**Data provided**
********************

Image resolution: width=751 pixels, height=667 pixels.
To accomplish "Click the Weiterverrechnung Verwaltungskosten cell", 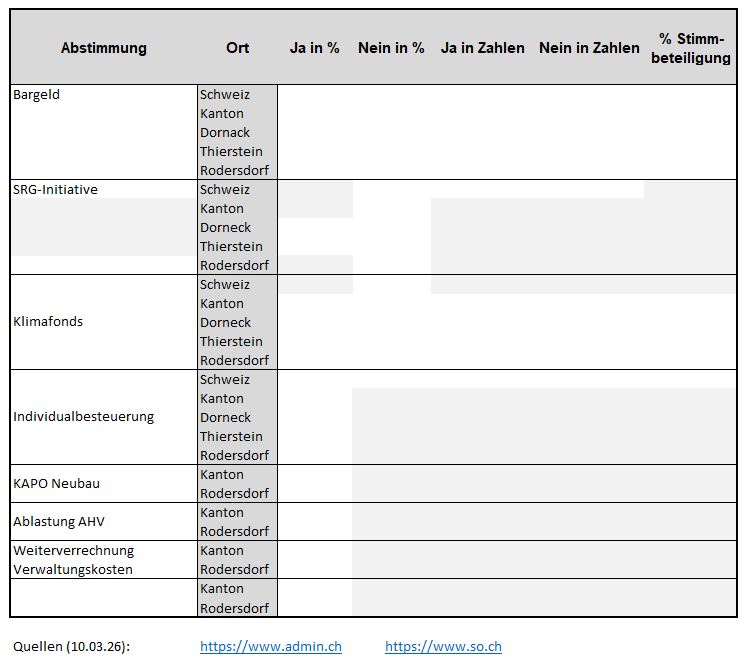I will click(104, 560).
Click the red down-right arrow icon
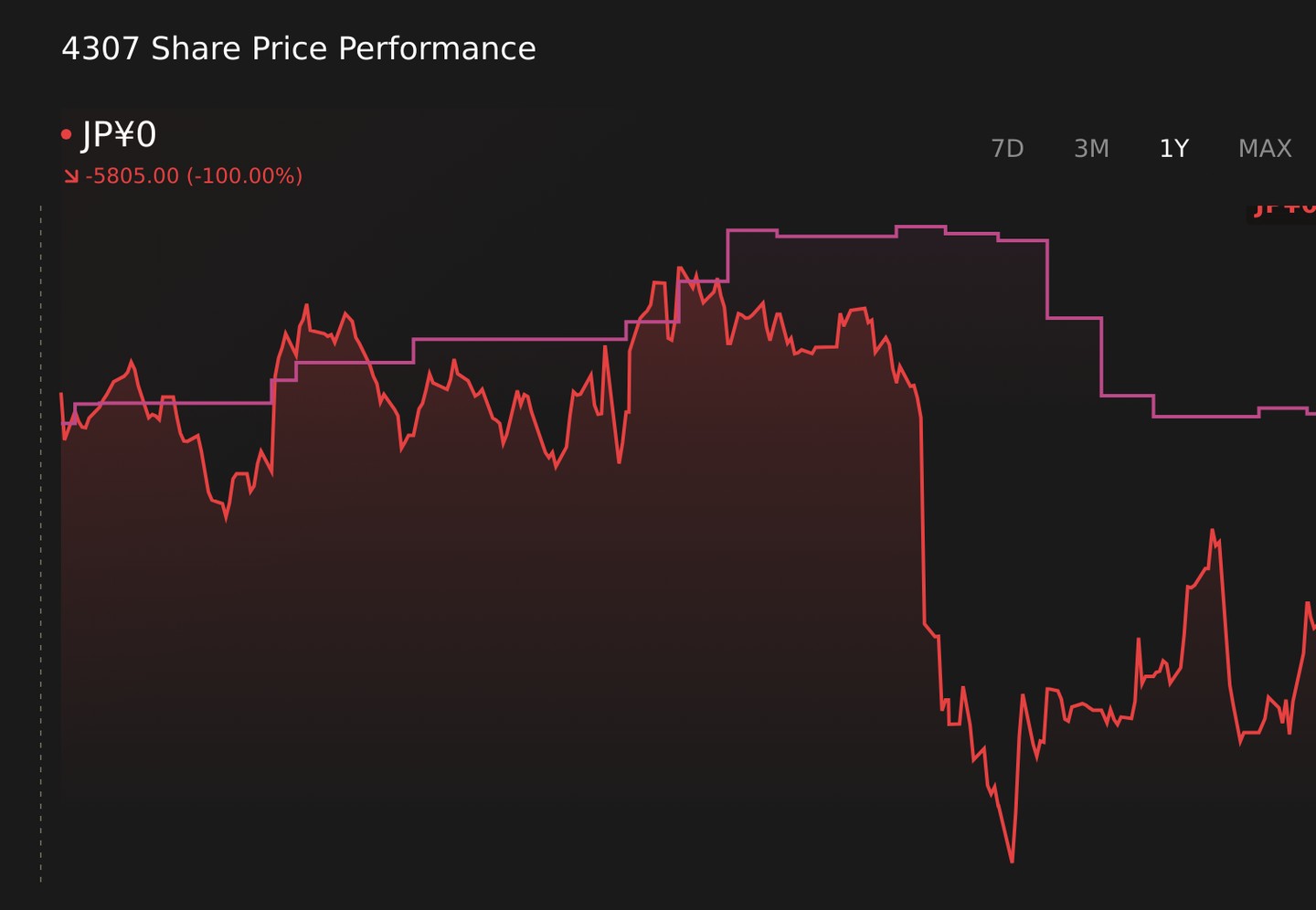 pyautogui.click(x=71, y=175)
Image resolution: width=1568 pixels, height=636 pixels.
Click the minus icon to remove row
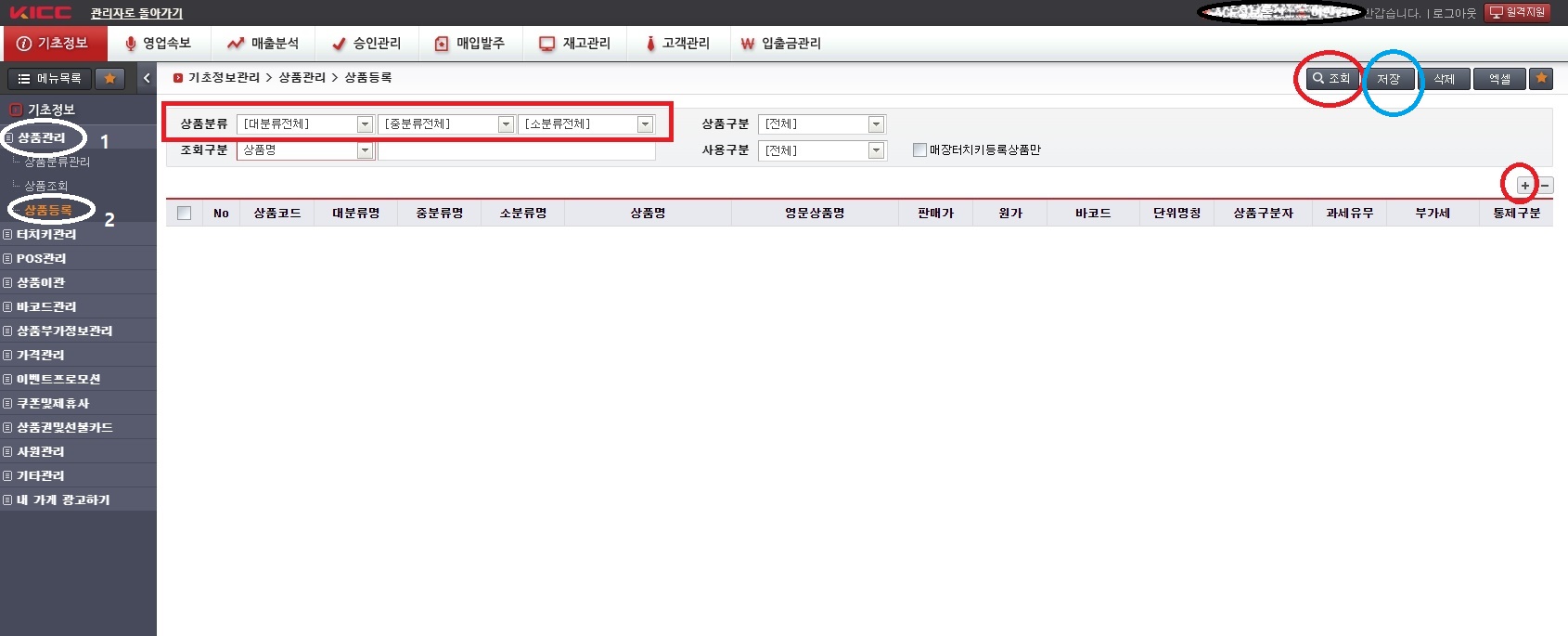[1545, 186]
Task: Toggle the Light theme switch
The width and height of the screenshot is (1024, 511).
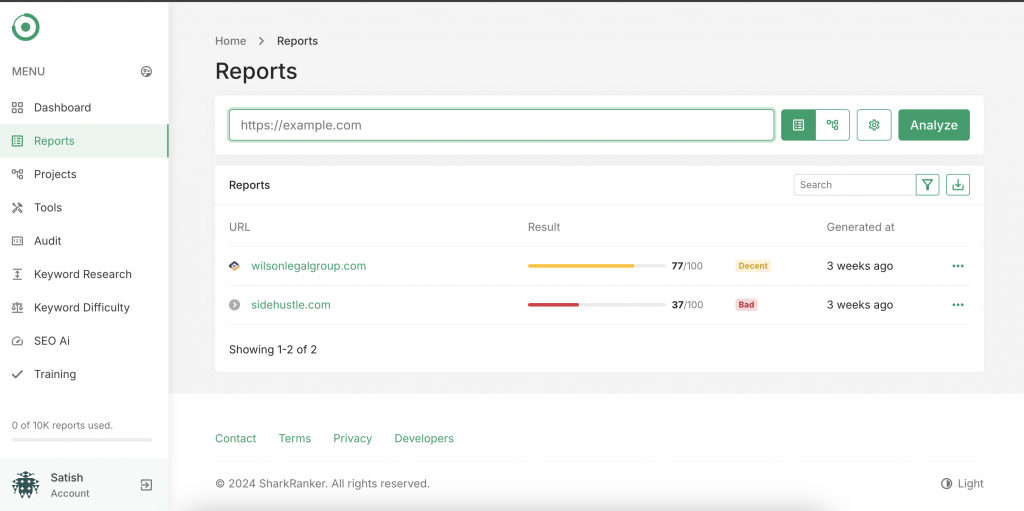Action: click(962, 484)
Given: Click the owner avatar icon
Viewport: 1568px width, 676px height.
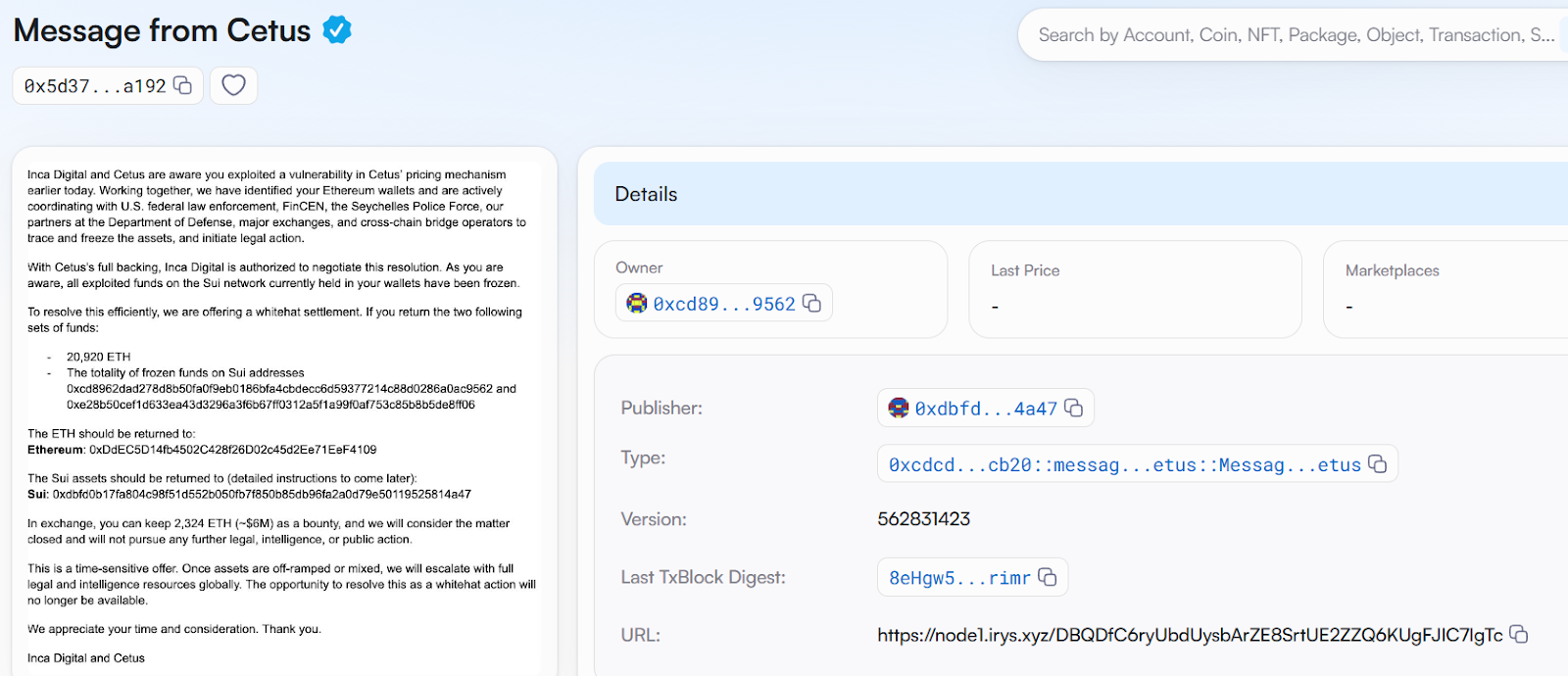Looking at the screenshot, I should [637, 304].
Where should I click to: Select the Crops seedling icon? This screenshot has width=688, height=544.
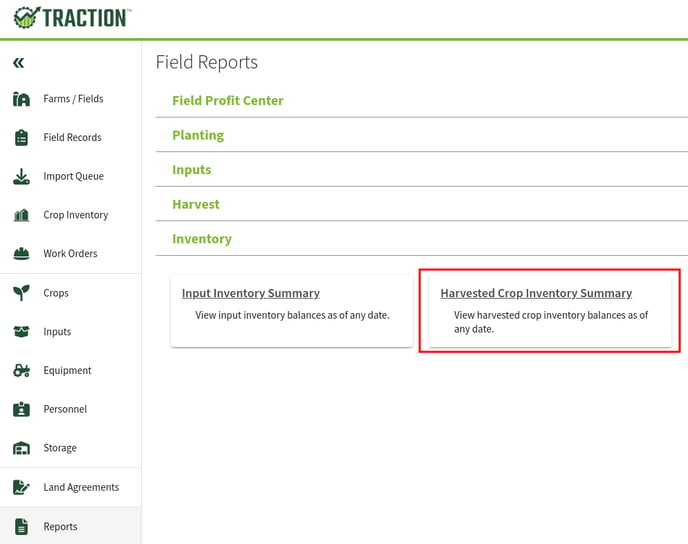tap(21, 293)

********************

**Exercise objective**
Give back exactly the lines from the one that contains "Task: Toggle the Light theme switch" to the final line of the data above, both included, with all pictures removed.

**Result**
Task: Toggle the Light theme switch
The width and height of the screenshot is (1024, 511).
Action: click(962, 484)
Given: Click the owner avatar icon
Viewport: 1568px width, 676px height.
Looking at the screenshot, I should [637, 304].
Where should I click to: Select the Crops seedling icon? This screenshot has width=688, height=544.
tap(21, 293)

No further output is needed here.